In 2013, workers from West Bengal made up 20% of all migrant labourers in Kerala followed by Bihar (18.1%), Assam (17.3%), Uttar Pradesh (14.8%) and Odisha (6.7%), according to GIFT.

Benoy Peter, executive director at Centre for Migration and Inclusive Development, said between 1961 and 1991, workers from Tamil Nadu and Karnataka made up most of the migrant bluecollar workers. “Migration from other states picked up in the 1990s as people found jobs in the timber industry hubs like Perumbavoor. Around the same time, Supreme Court banned forest-based plywood industry in Assam. Workers from Assam migrated to Perumbavoor to work in plywood manufacturing. Even today, the experts in plywood manufacturing here are all from Assam,” Peter said.

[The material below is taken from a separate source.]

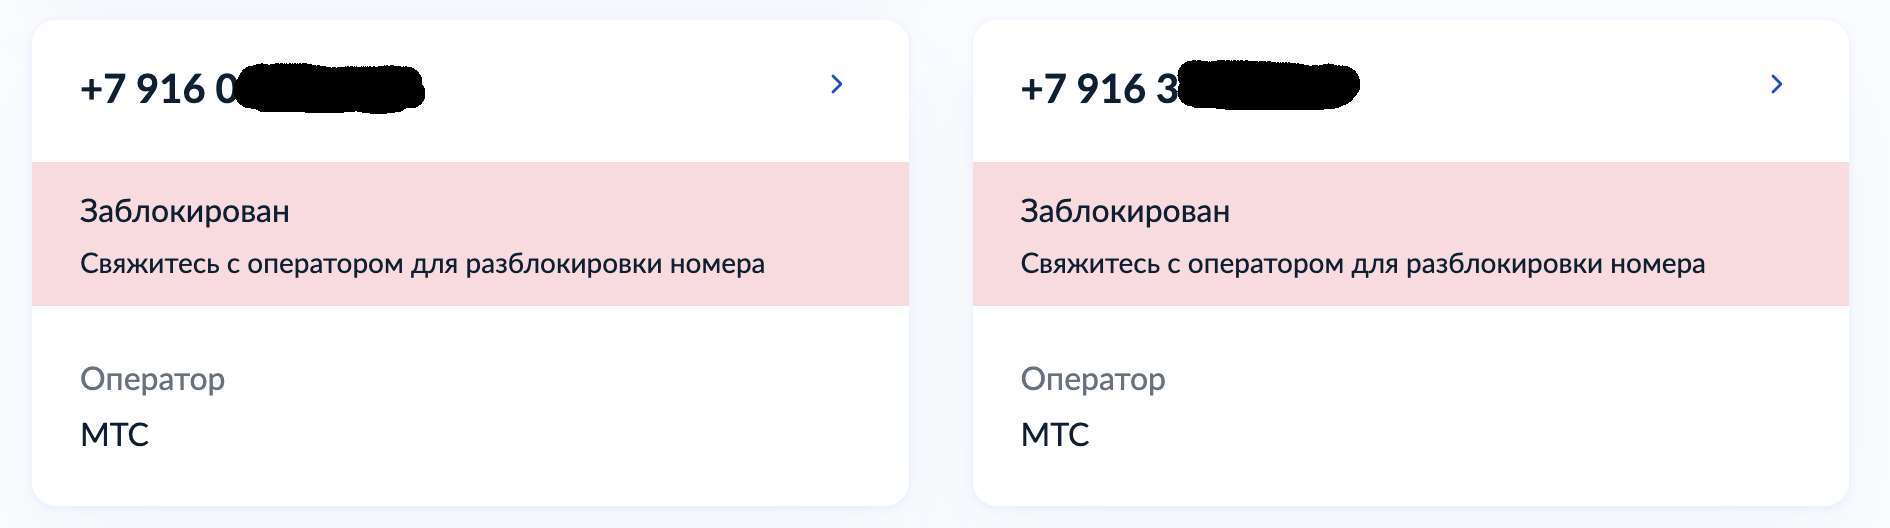Viewport: 1890px width, 528px height.
Task: Select the right card's Заблокирован status heading
Action: (x=1125, y=211)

“The migrants not only help run the economy, they also spend nearly one-third of their income locally. That amounts to roughly Rs 10,000 crore every year,” he added. Peter says that it’s common for Malayali children to be studying alongside students from states like West Bengal, UP, Bihar and stray Hindi or Bengali words can often be heard in classrooms. Driving the labour migration to Kerala is the lure of higher daily wages, says Peter. Local wages in Kerala are more than double that in other states. Take this: Agricultural labourers in Kerala make Rs 648 a day on average while nonagricultural labourers can get up to Rs 615 daily, according to data released by the Labour Bureau of Government of India in 2016. The average daily wage rate for agricultural labourers is Rs 245 in West Bengal, Rs 230 in Assam, Rs 216 in UP, Rs 210 in Bihar and Rs 207 in Odisha. The average daily wage rate for nonagricultural labourers is also well below Rs 300 in all these states.

Remittances sent back by migrant workers in Kerala have allowed families back home to send children to school and build ‘pucca houses’ among other things. According to Peter, many migrant labourers have worked in Kerala for a few decades and returned to “retire” in their native states. Peter says that during a trip to West Bengal in 2017, he came across several people who had worked in Kerala at some point in their lives and were familiar with remote places in Ernakulamdistrict like Allapra, Pulluvazhi or Malamuri, all of them near Perumbavoor.